Joseph E. Stiglitz may be a brilliant economist, but familiar with Singapore he is not.
This fact could not be more glaring than in his piece in the New York Times urging the United States to emulate the tiny city-state. His description paints Singapore as practically utopian: the rich willingly contribute to help the poor, everyone puts money aside to pay for healthcare and retirement, and the government makes sure that workers are not disadvantaged by cunning employers.
The policies and measures praised sound good in theory, but don’t actually work that way in reality. As a matter of fact, the issues singled out by Stiglitz—wages, the Central Provident Fund (CPF), housing and labour relations—are the very things keeping Singaporeans up at night.
Singapore is far from being an equal society. When considered in the global context, Singapore cannot be considered a society with “fewer economic disparities.” Its Gini coefficient, which measures inequality, is the second highest among developed countries.
Yet Stiglitz lauds the Singapore government for its efforts to curb inequality, preventing wages from dropping “down to the exploitative levels they could have been.” But the reality is that wages, especially in blue-collar jobs, are being suppressed by the importing of cheap–and easily abused–foreign labor. At the very bottom of the food chain, migrant workers find themselves building Singapore’s impressive, shiny structures for as little as S$2.50 (approximately US$2) an hour, or working as domestic helpers for about S$400 (US$320) a month.
The CPF, trumpeted as a scheme to keep Singapore from turning into a “nanny state,” is a source of much handwringing among its citizens. It’s not exactly clear to the average Singaporean what happens to the money once it is taken out of his or her monthly pay packet. The government states that the money is invested in government bonds, but Christopher Balding of Peking University HSBC Business School has speculated that the money is going toward financing investments made by the country’s two sovereign wealth funds, GIC and Temasek Holdings.
The rules of the game can also be changed–it was announced last year that the minimum sum to be left in CPF accounts would be raised, limiting the amount of money Singaporeans can withdraw once they reach the age of 55.
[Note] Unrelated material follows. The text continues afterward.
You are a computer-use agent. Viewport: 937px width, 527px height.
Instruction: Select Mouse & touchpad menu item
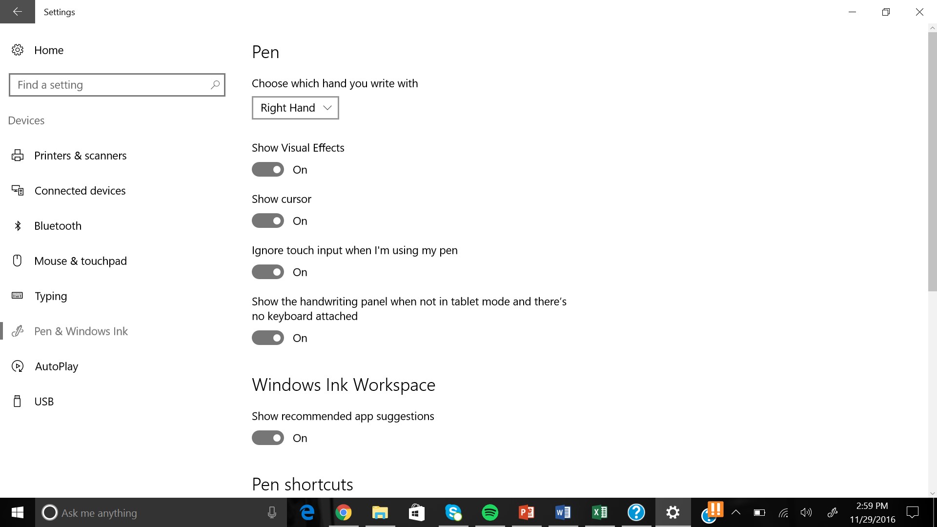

Allowing Singaporeans to use the Central Provident Fund to purchase property has opened another can of worms. With the price of property having skyrocketed in recent years, people are spending more and more of their CPF on housing–that’s money meant to fund their retirement. People are also beginning to take loans of 30, 40 or even 50 years to pay off their mortgages.
While Stiglitz trumpets the impressive figure of 90% homeownership in Singapore, the reality is that more and more of the younger generation are struggling to own their own homes in a market where renting could be just as painful.
He asserts that, unlike the United States government, Singapore’s government has tilted the balance “toward the group with less economic power.” This is not a description many workers would recognize; it’s been a long time since unions in Singapore have been seen as being on the side of the workers they claim to represent. A recent strike organized by bus drivers (all of whom were migrant workers from China) resulted in five of them charged and jailed for inciting the “illegal strike” and 29 of them sent home. The country’s labor chief has also been noted for opposing the implementation of a minimum wage in Singapore.
Even as Stiglitz compliments Singapore’s government for taking steps “toward expanding democratic participation,” it is significant to note that these steps were not always voluntarily ceded. They are the fruits of years’ worth of work by dedicated civil society members, activists, organizers and alternative political parties. Ironically, many of the arguments brought up by pro-democracy activists refer to the current government’s failure to address social and economic inequality.
Indeed, the place Joseph Stiglitz describes sounds like a model example for not just the United States, but also many other countries around the world dealing with inequality. Perhaps the real Singapore, too, could learn a few lessons from Stiglitz’s Singapore.